Old Filth - Jane Gardam [7]
Behind him in the hall he heard something like a chuckle.
“Who the hell is that? Hello?” (Had the fellow had two keys? Murdered you in your bed.)
“Edward, Edward, stop these fantasies! You are too old. You are no longer seven.” A man’s voice. Good God, I’m going senile. “Yes, Sir,” he said. “Kettle. Hot water bottle. Bath. I’m old.”
The phone rang.
“You back safely?” asked Veneering’s voice. “I thought I’d try the phone. We’re in touch again.”
“Oh. Thanks, Veneering. One o’clock tomorrow?”
“Yes. Would you like me to bring my chessmen?”
“Got some. Maybe next time.”
“Next time.”
So it wasn’t Veneering, he ruminated in the bath, idly watching his old greying pubic hair floating like fern on the delicious hot water. Steam filled the bathroom. He almost slept.
Better get out. Somehow. Or it’ll be all over.
He turned his lanky frame so that he was on all fours, facing the porcelain floor of the bath, balanced on his spread hands and his sharp knees (one of them none too excellent), and slithered his feet about to get some sort of purchase near the taps. Slowly the long length of him arose, feet squeaking a little. He pulled the plug out and watched the soapy water begin to drain, bubbling round his now rosy feet. He thought of another river. Black and brown babies splashing. A girl all warmth and laughter, his head against her thighs. The water gurgled away.

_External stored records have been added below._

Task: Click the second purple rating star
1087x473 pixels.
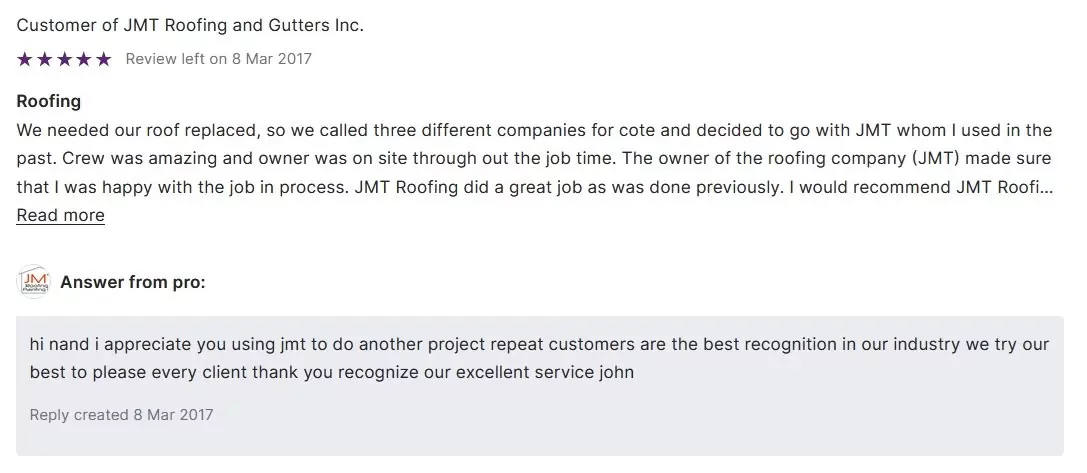Action: (45, 59)
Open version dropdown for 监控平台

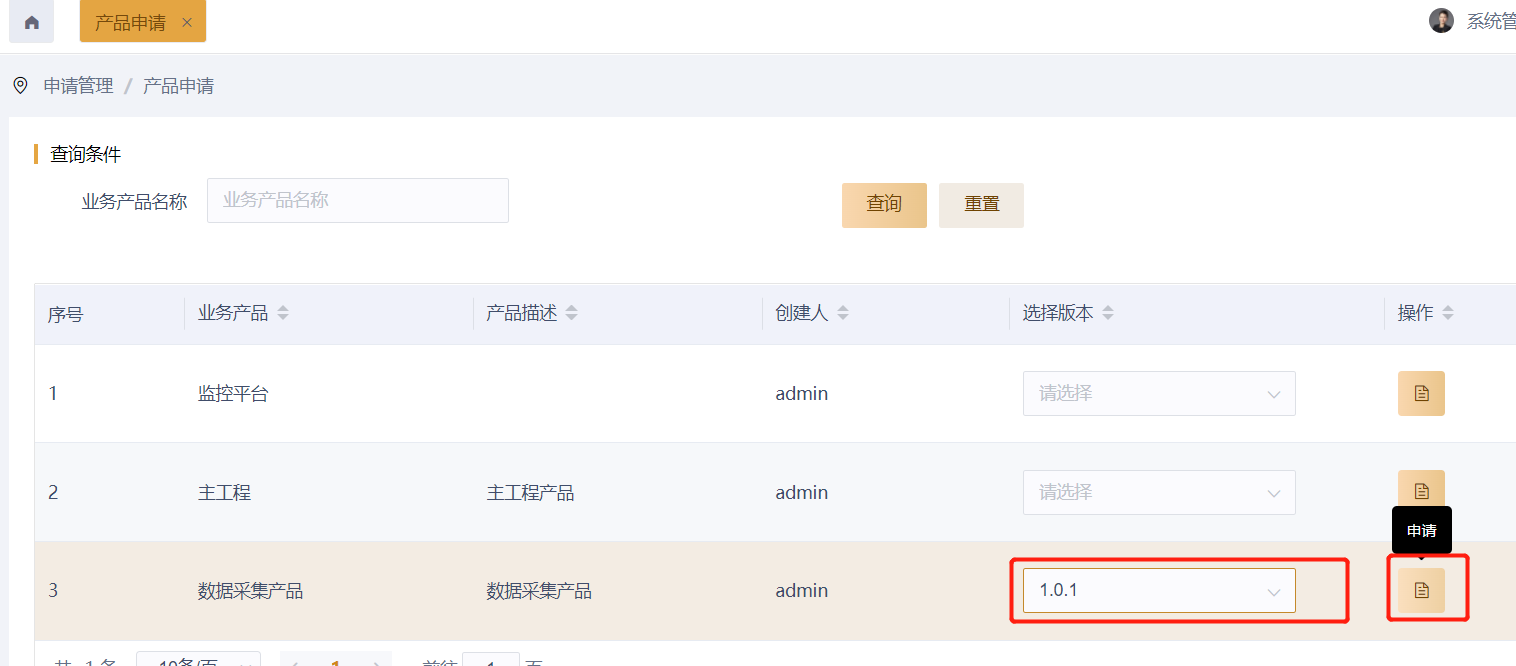1158,394
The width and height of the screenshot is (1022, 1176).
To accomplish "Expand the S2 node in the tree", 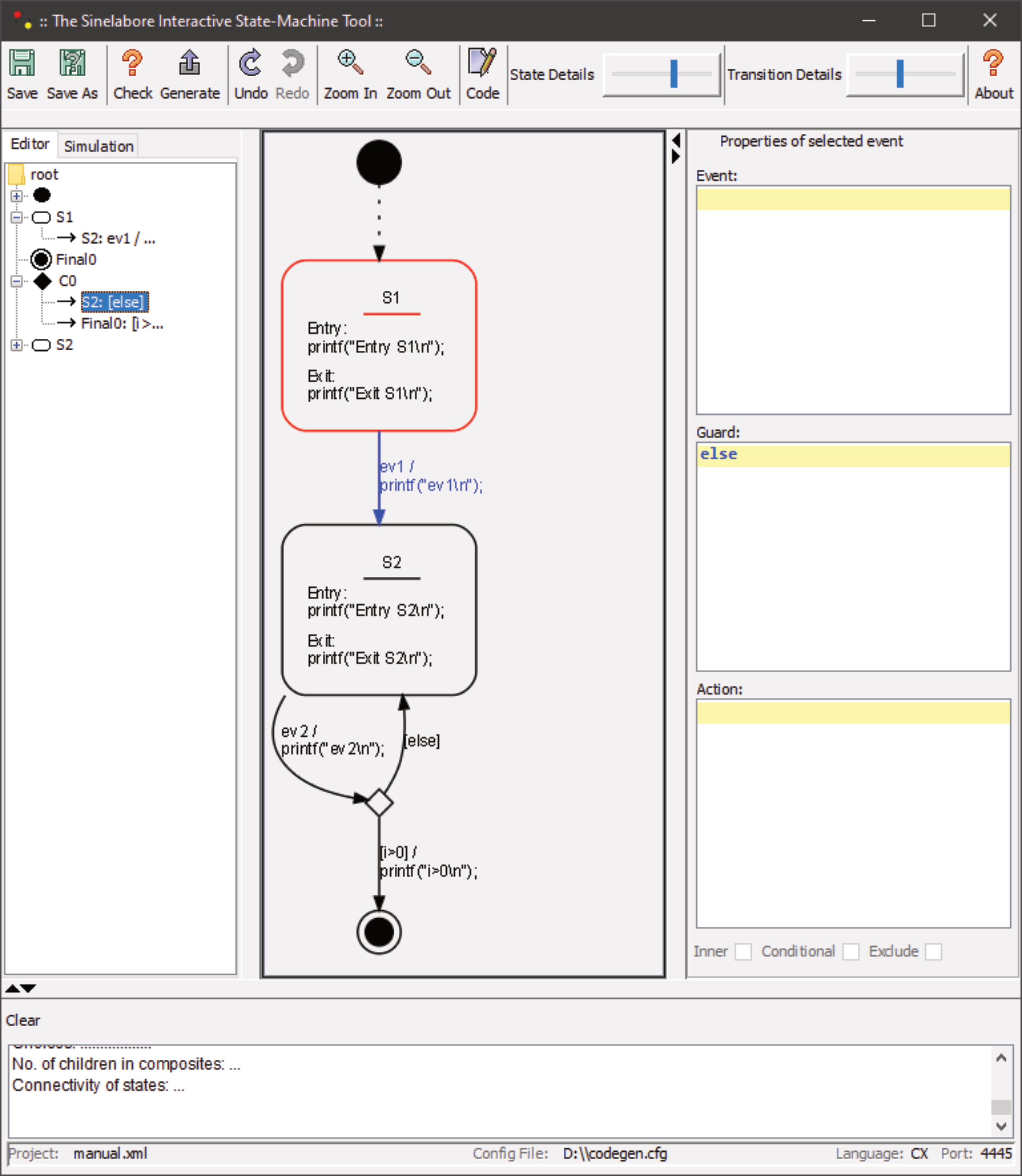I will [x=17, y=345].
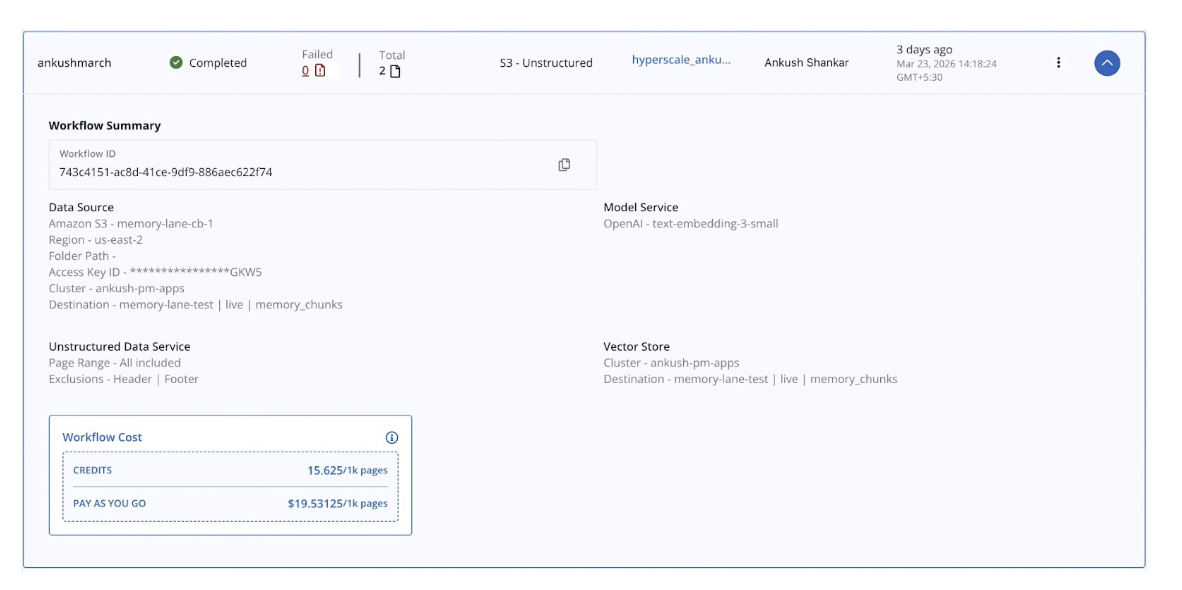This screenshot has width=1182, height=590.
Task: Click the 3 days ago timestamp
Action: [x=924, y=49]
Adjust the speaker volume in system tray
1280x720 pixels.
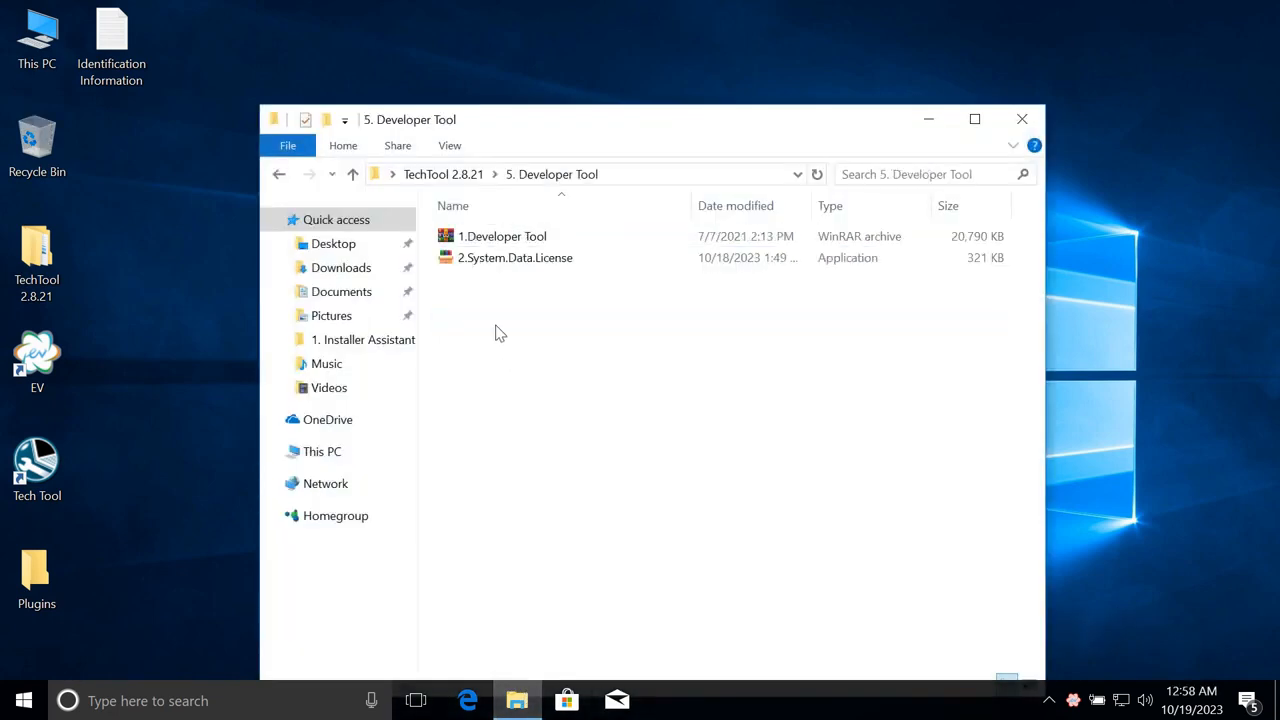1146,700
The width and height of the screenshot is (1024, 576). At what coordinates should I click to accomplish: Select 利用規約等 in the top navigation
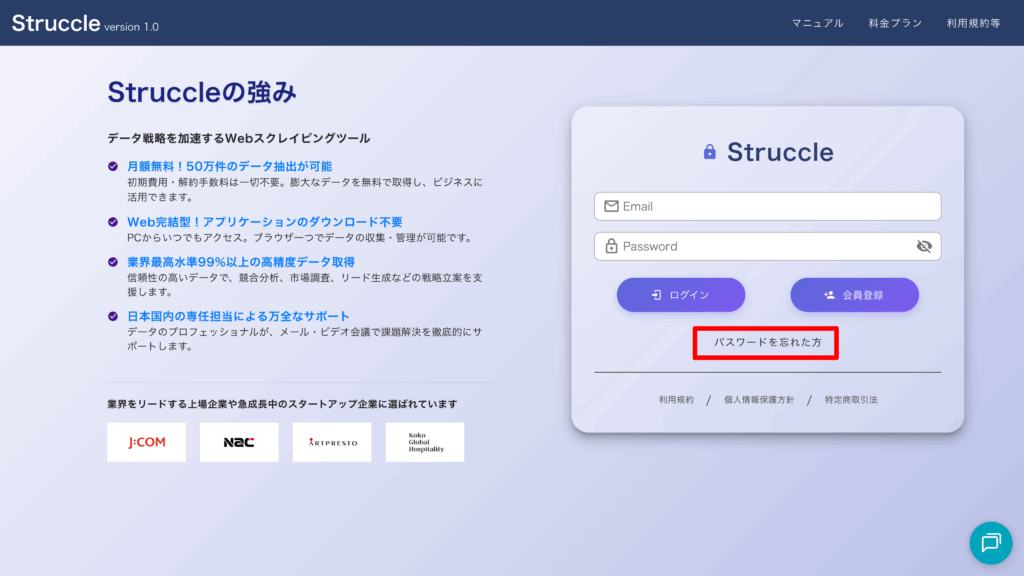pyautogui.click(x=973, y=23)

Getting more difficult. Must get a shower. Won’t have one of those bloody mats with suction pads, though. Won’t have what they call the Social Services. Veneering doesn’t, you can see. Mind, Veneering doesn’t look as if he has baths at all. Poor old bugger.
Wrapped in a white bath towel he padded about. Slippers, bath robe. Perfectly well. Take a little something to bed? No— eat it over the telly? Anchovy toast. Tea—enough whiskey. Ha!—blaze up, fire. Mustn’t drop off.
“Don’t drop off,” said a woman’s voice. “Don’t drop off the perch! Not yet.”
“Hey, hello, what? Betty?”
But again, nobody there.
Hope I’m not feverish.
“And I’m not being a fool,” he shouted to the door of Betty’s old bedroom and shut his own bedroom door behind him.
Perfectly in charge.
The bed was warm, and his own. Extraordinary really, the idea of sharing a bed. Bourgeois. Something Betty and I never talked about.
“This is not the time of frenzy,” he heard himself say out loud as the images of the day merged into dreams. He was clinging to someone on a boat-deck and the sea a silver skin. There was screaming but it was somewhere else and hardly woke him. “We dealt with all that,” he said, “in what they call my long, untroubled and uneventful life.”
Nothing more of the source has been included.